Special gratitude also goes to Nick and Mary Eoloff, of St. Paul, Minnesota, whose simple yet powerful act of love and support in adopting Mordechai led to scores of subsequent interviews and articles about them and their adopted son, and to accepting several honors on his behalf. Their legal relationship gave them the rare opportunity to visit Mordechai in prison, and with assistance from the U.S. Campaign, they traveled to Israel repeatedly over seven years to bring tremendously important human contact to their imprisoned son.

Thanks also…
* to my husband and campaign associate coordinator Jack Cohen-Joppa, who helped with many of the tasks once the campaign moved to our Tucson home office: from mailing list upkeep, newsletter editing and lay-out, to grant writing, press releases, email updates… not to mention dealing with the campaign email, phone calls, etc. and staying home to take care of our children whenever I went to Israel;
* to Gail Vaughn, who quietly did so much to keep the world informed about Mordechai’s case and campaign activities as webmaster of the U.S. Campaign’s informative and action-oriented internet website;
* for the support and input along the way from associate coordinator Art Laffin, as well as Scott Shaeffer-Duffy, Barry Roth, Eurydice Hirsey, Mary Miller and others;
* to Jeanie Shaterian, Garry Lambrev, Mark Gaffney, Hal Carlstad, Cynthia Johnson, the late Yani Herdes and others in the San Francisco Bay Area campaign for their steady work of outreach and activities over the years, beginning well before the U .S. Campaign began in 1992;
* to the people at the Dorothy Day Catholic Worker House and others who kept a monthly vigil at the Israeli Embassy in Washington, D.C. going for 11 years, and to many others who held occasional vigils in Los Angeles, San Francisco, Boston, New York, Atlanta, Chicago and elsewhere;
* to those who were arrested for acts of civil disobedience in calling for Mordechai’s freedom and a nuclear free Middle East;
* to those who joined our important delegations to Israel;
* to the faithful gang in Tucson (and before, in Madison) who stuffed, sealed, labeled and stamped several thousand envelopes whenever it was time to get a newsletter mailed out;
* to those who lobbied Congress, urging support for Mordechai, including Tim Rieger and Harriet Tanzman, who Sam hired in Washington, D.C. to help him with that effort;
* to faith communities, including synogogues, churches and Catholic Worker communities, and groups such as the Episcopal Peace Fellowship, Jewish Peace Fellowship and Pax Christi, who worked and prayed for Mordechai’s freedom;
* to Daniel Ellsberg, Patricia Browning, Dr. Hugh Dewitt, Dr. Vil Mirzayanov, Rabbi Philip Bentley and Thomas Cochran from the U.S. who participated with other international figures in the groundbreaking 1996 conference in Tel Aviv, « Democracy, Human Rights and Mordechai Vanunu »;
* to U.S. nuclear weapons designer Dr. Ray Kidder for his research and subsequent letter to the Israeli judiciary certifying that Vanunu had no more secrets to reveal;
* to Bonnie Urfer, John Laforge and others at the Progressive Foundation, which served as the campaign’s fiscal sponsor;
* to Resist, Inc., for regularly funding the work of the campaign;
* to Jennifer Harbury for her past year’s work on amicus briefs and other legal support;
* to Mordechai’s brother Meir Vanunu, and Israeli campaigners Gideon Spiro and Yael Lotan for undertaking U.S. speaking tours and more to help spread the word.
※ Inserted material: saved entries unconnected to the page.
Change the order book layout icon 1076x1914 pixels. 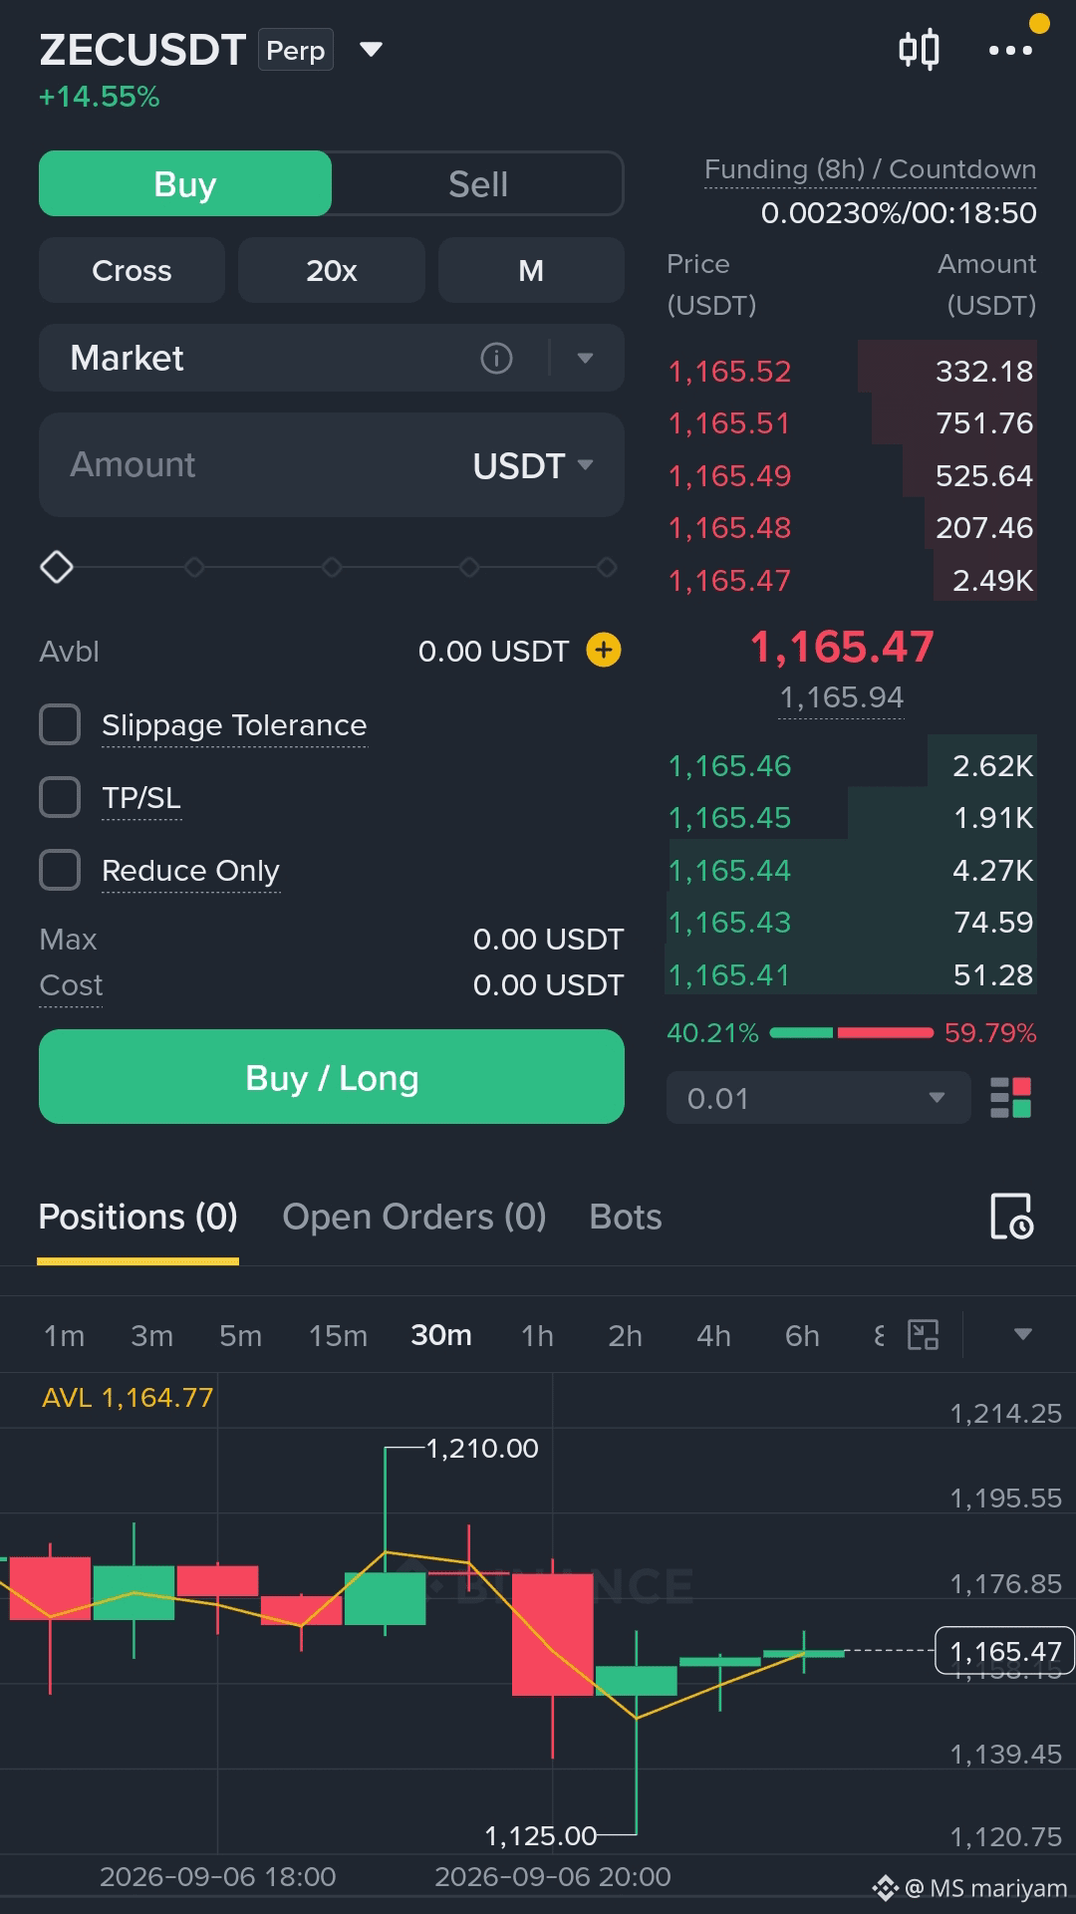1010,1098
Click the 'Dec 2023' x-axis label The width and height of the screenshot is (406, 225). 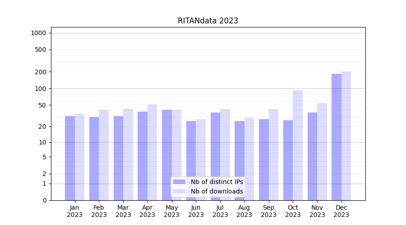pos(341,211)
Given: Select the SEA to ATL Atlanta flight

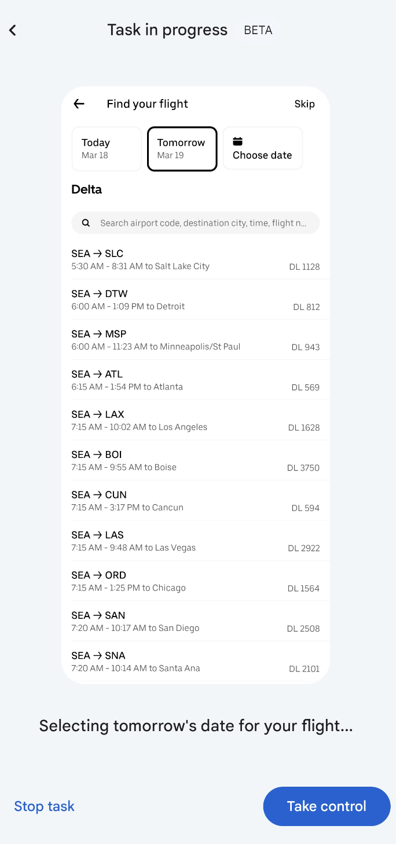Looking at the screenshot, I should 195,380.
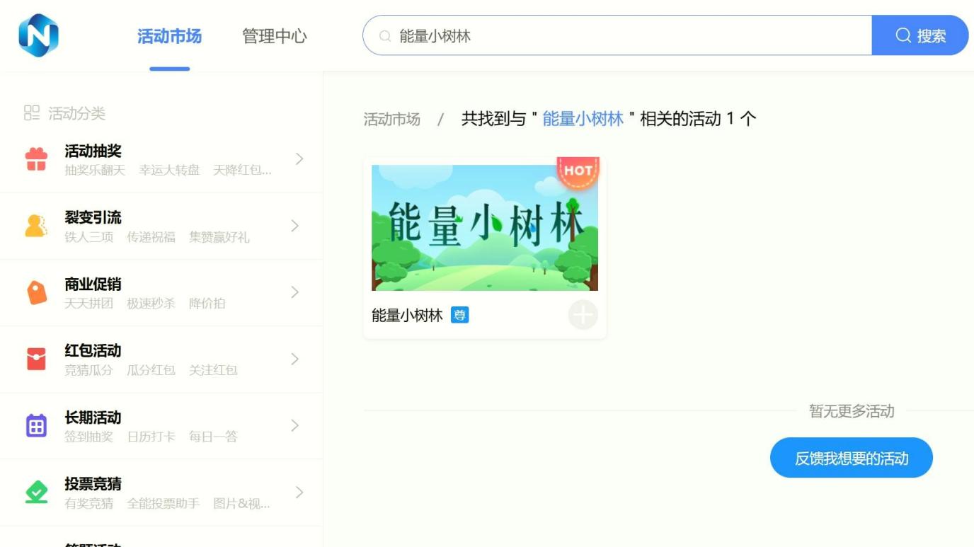This screenshot has height=547, width=974.
Task: Click the 活动市场 breadcrumb link
Action: (391, 120)
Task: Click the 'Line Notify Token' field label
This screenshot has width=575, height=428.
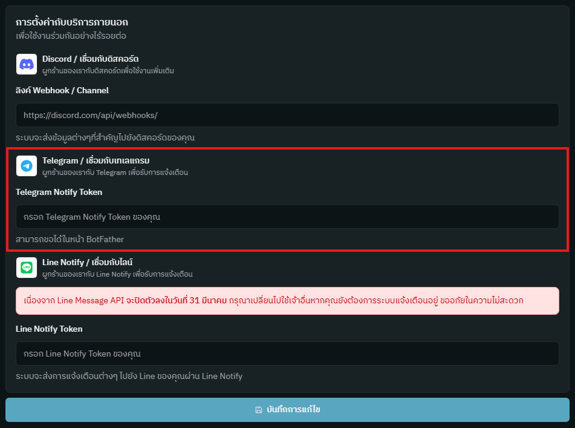Action: click(x=50, y=329)
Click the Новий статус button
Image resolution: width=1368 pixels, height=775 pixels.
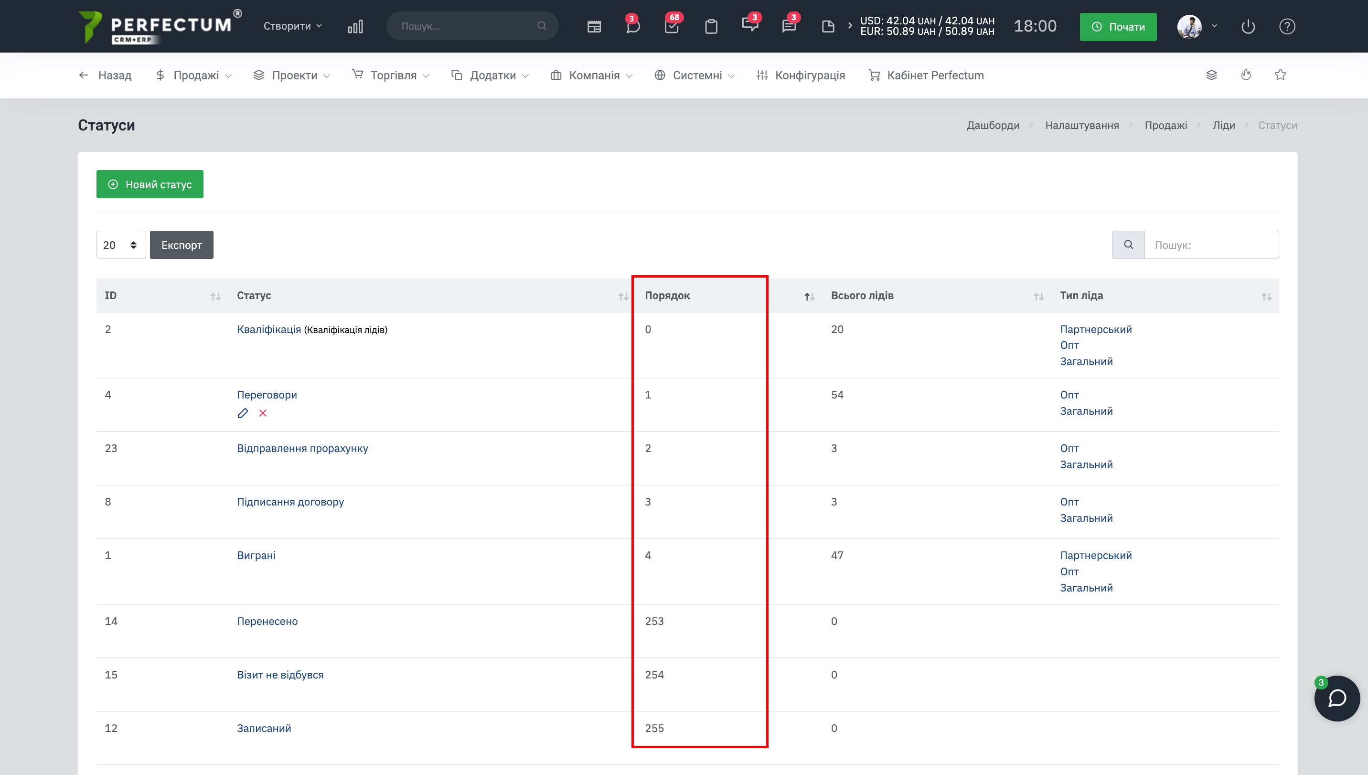click(x=150, y=184)
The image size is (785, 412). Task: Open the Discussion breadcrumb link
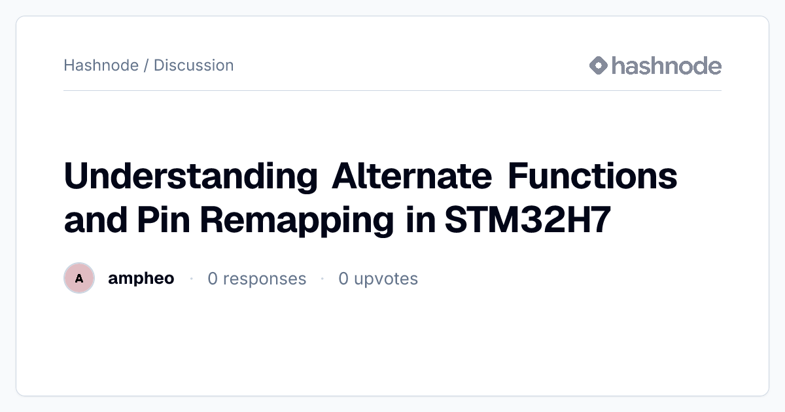(194, 65)
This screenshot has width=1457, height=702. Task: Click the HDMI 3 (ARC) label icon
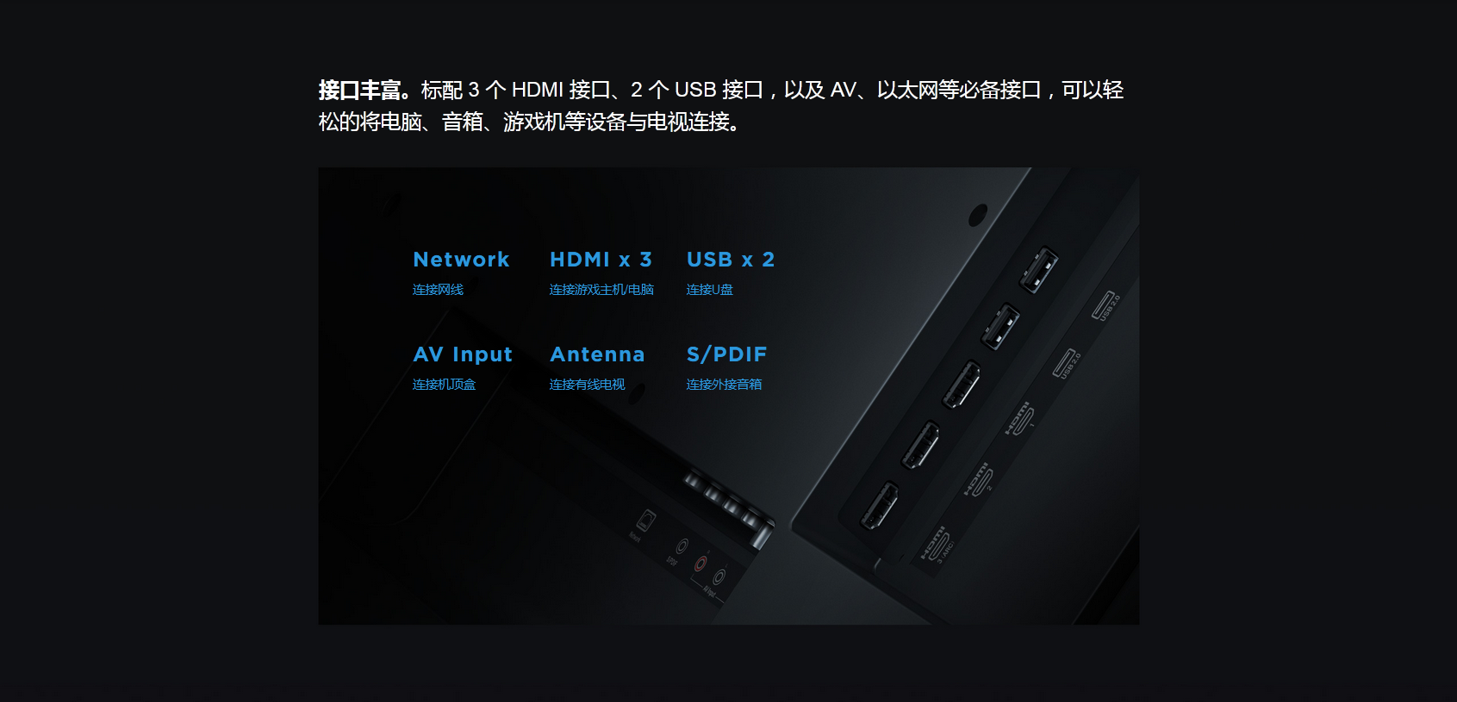tap(937, 542)
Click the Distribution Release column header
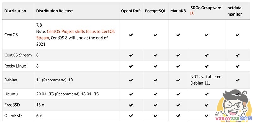 pos(54,11)
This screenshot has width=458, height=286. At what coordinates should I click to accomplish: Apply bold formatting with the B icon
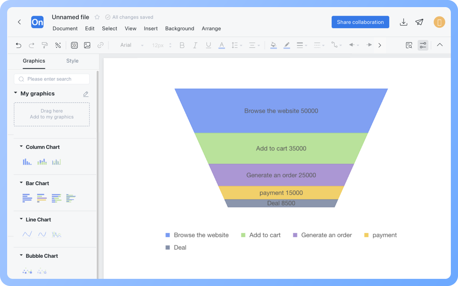click(182, 45)
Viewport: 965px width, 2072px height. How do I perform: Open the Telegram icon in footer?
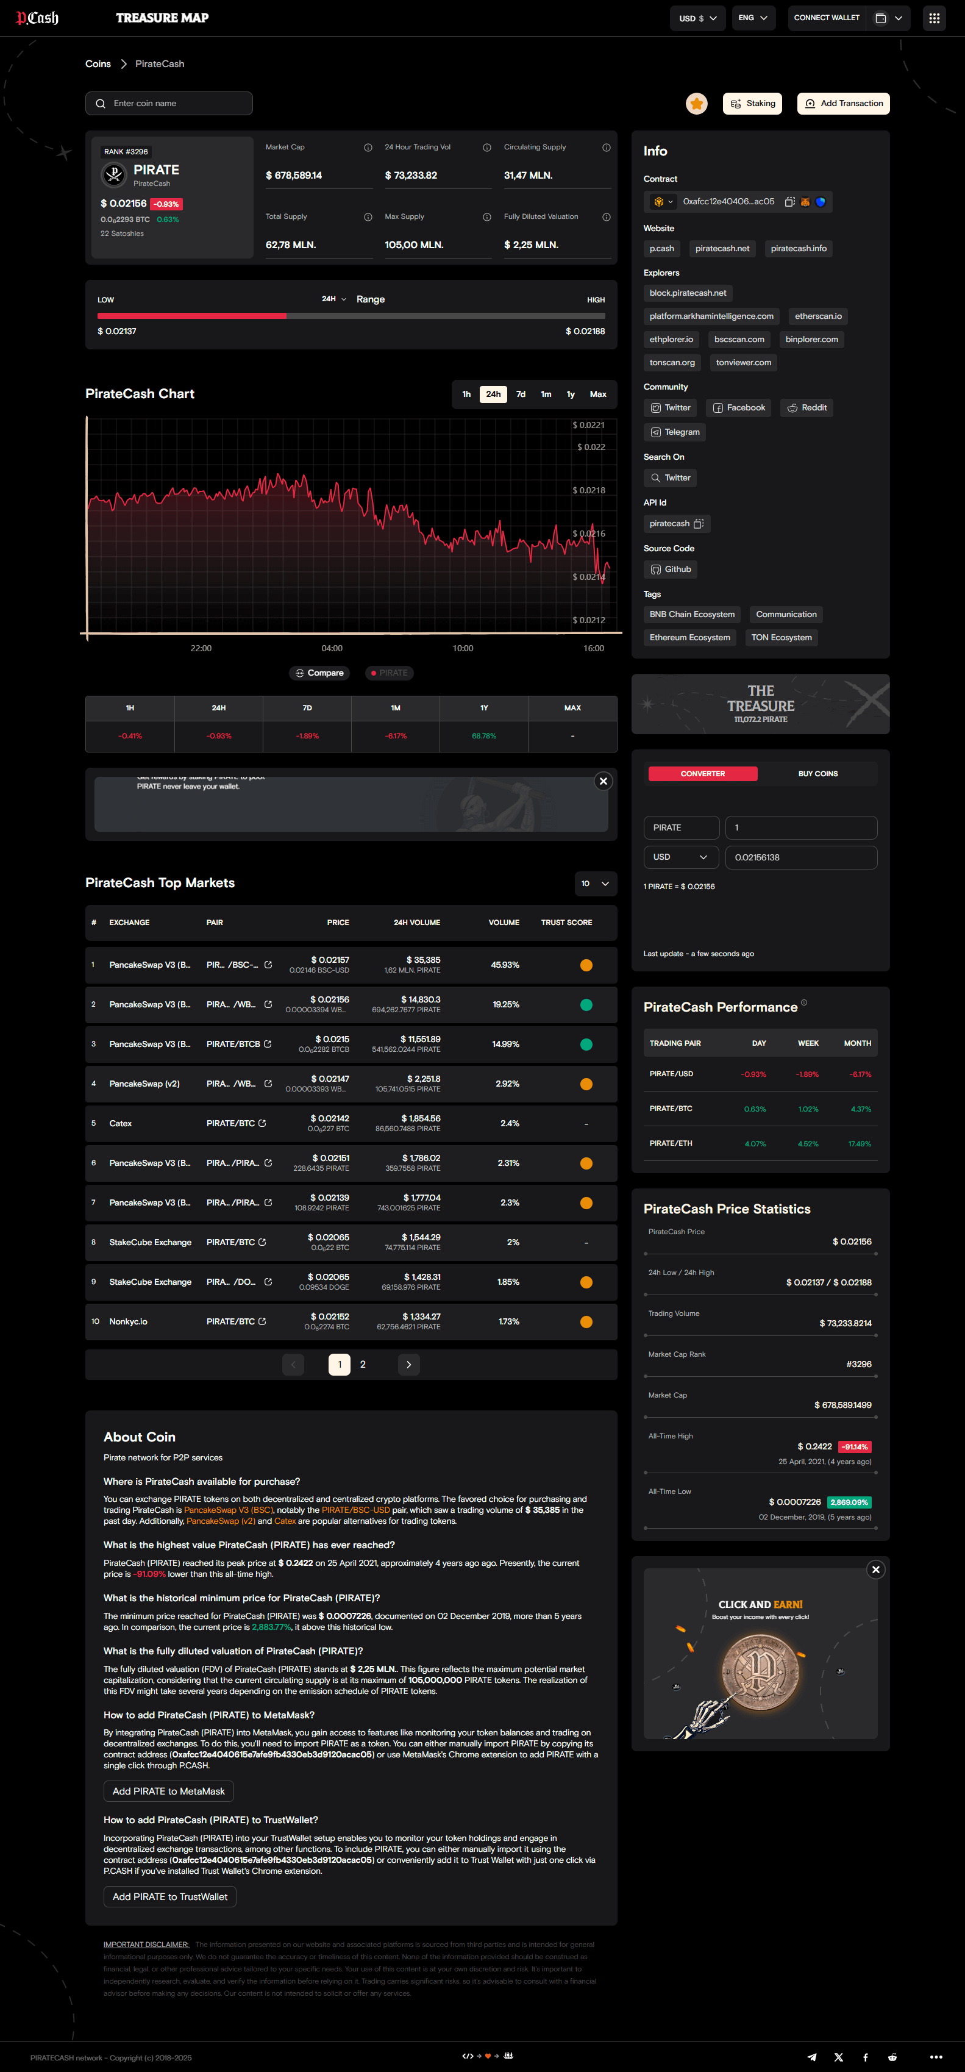click(811, 2057)
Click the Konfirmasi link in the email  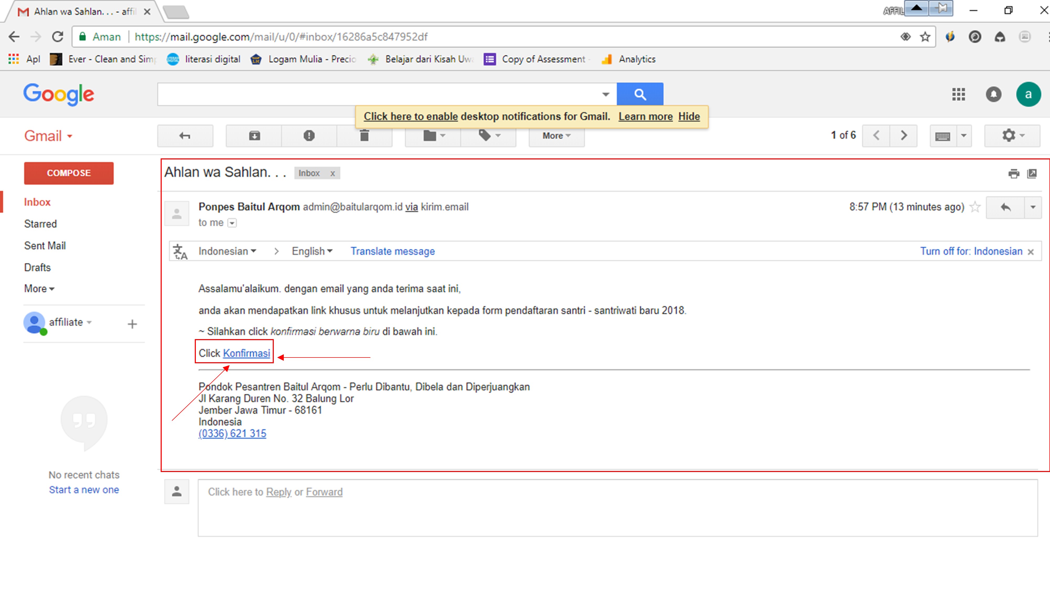246,353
One of the many gifts associated with working on this campaign for the past 10 years was meeting, corresponding, and working with so many wonderful people here in the U.S. and around the world. The solidarity that became evident when we joined together for our international delegations, and held vigils in cities around the world on a given day, was powerful as well as inspiring. In this international work and coordination of activities, special thanks go to Ernest Rodker (U.K.), Rayna Moss (Israel) and Fredrik Heffermehl (Norway).

After Jack and I finish organizing the campaign archives and ship them for preservation and public access to the Wisconsin State Historical Society, I’ll pay the final bills and we will close the campaign account. The remainder of the campaign money is then for Mordechai, and will be sent to his account in St. Paul, Minnesota, as he’s requested. Archives of the website will be kept at www.nonviolence.org/vanunu

In the U.K., where Vanunu’s public ordeal began, the Campaign to Free Vanunu and for a Nuclear-Free Middle East will continue to work for a nuclear free Middle East, and support people who are imprisoned or put under pressure for their anti-nuclear activities. Now called the Campaign for a Nuclear-Free Middle East, you can contact them at 146 Arnold Rd., N15 4JH London, UK, (phone)+44 208 808 7568, (email) campaign@vanunu.freeserve.co.uk and visit their website at www.vanunu.freeserve.co.uk
Jack and I will return to regular publishing and editing of the Nuclear Resister, a newsletter we began publishing in 1980 to provide information about and support for imprisoned anti-nuclear and anti-war activists. The Nuclear Resister will continue to report on legal developments affecting Mordechai Vanunu as we have since 1987, along with reports about many more prisoners of conscience. If you would like to receive a free copy of the next issue, due out this summer, please send your postal address to nukeresister@igc.org or the Nuclear Resister, PO Box 43383, Tucson, AZ 85733.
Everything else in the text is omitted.